To develop socially intelligent AI, existing approaches typically model human behavioral dimensions (e.g., affective, cognitive, or social attributes) in isolation. Although useful, task-specific modeling often increases training costs and limits generalization across behavioral settings. Recent reasoning RL methods facilitate training a single unified model across multiple behavioral tasks, but do not explicitly address learning across different heterogeneous behavioral data. To address this gap, we introduce Heterogeneity-Aware Relative Policy Optimization (HARPO), an RL method that balances leaning across heterogeneous tasks and samples. This is achieved by modulating advantages to ensure that no single task or sample carries disproportionate influence during policy optimization. Using HARPO, we develop and release Omnisapiens-7B 2.0, a foundation model for social behavior processing. Relative to existing behavioral foundation models, Omnisapiens-7B 2.0 achieves the strongest performance across behavioral tasks, with gains of up to +16.85% and +9.37% on multitask and held-out settings respectively, while producing more explicit and robust reasoning traces. We also validate HARPO against recent RL methods, where it achieves the most consistently strong performance across behavioral tasks.
Paper Structure (34 sections, 33 equations, 7 figures, 7 tables, 1 algorithm)

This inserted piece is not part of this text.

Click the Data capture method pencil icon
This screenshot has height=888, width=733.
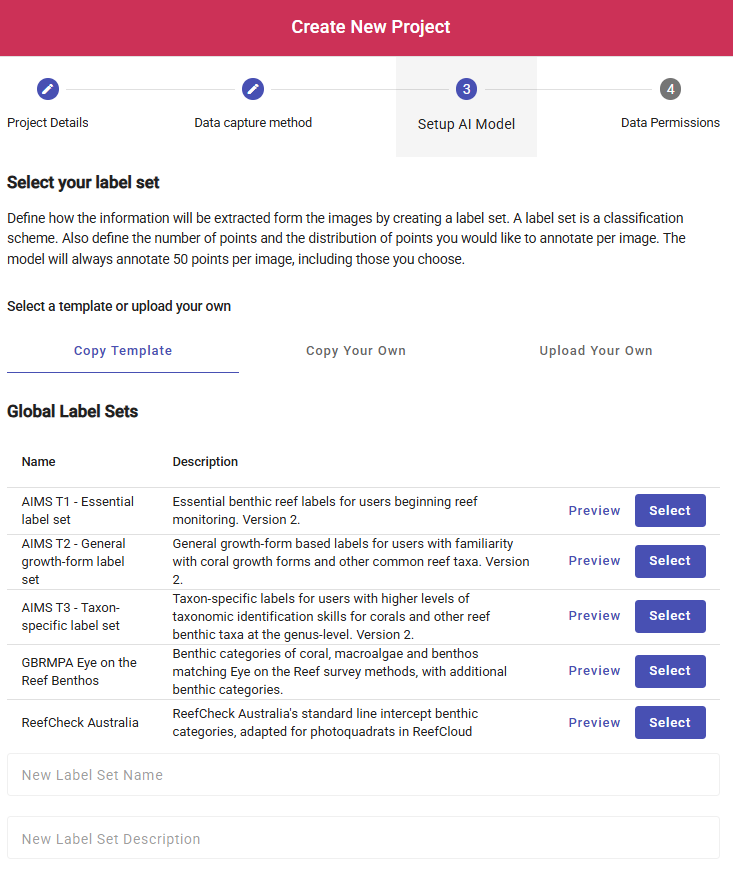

This paper contains 34 sections, 33 equations, 7 figures, 7 tables, 1 algorithm.

Figures (7)

  • Figure 1: Sample count versus token reasoning length. Green indicates correct predictions, red indicates incorrect. HARPO induces more varied reasoning lengths for the respective tasks of (Top: HUM, Bottom: SAR), compared to GRPO.
  • Figure 2: Example of reasoning traces on pragmatic tasks humour detection (HUM) (left) and sarcasm detection (SAR) (right). HARPO is observed to reflect more explicit and varied reasoning compared to GRPO, which defaults to minimal/ no reasoning.
  • Figure 3: Reasoning traces on zero-shot generalization for autism behavioral detection (AUT) on the AVASD dataset; HumanOmniv2 tends to produce verbose reasoning, OmniSapiens RL tends to abstain from making predictions, OmniSapiens-7B 2.0 generates concise reasoning traces identifying the most salient behavior.
  • Figure 4: Comparison of relative task advantage and rewards for SAR under HARPO and GRPO. After step 355 (dotted line), HARPO exhibits increasing relative task advantage alongside increasing rewards, while GRPO maintains lower relative task advantage with decreasing rewards.
  • Figure 5: Top: Comparison of distribution of advantages between HARPO and the ablation without sample-level modulation, for the ANX task. Sample-level modulation leads to a narrowing of the advantage distribution which can result in better performance for specific tasks (additional task distributions are in App. \ref{['app:additional_results']}). Middle & Bottom: Comparison of modulation factors between HARPO (middle) and without inertial control (bottom). Inertial control enables a more gradual change in modulation factor values.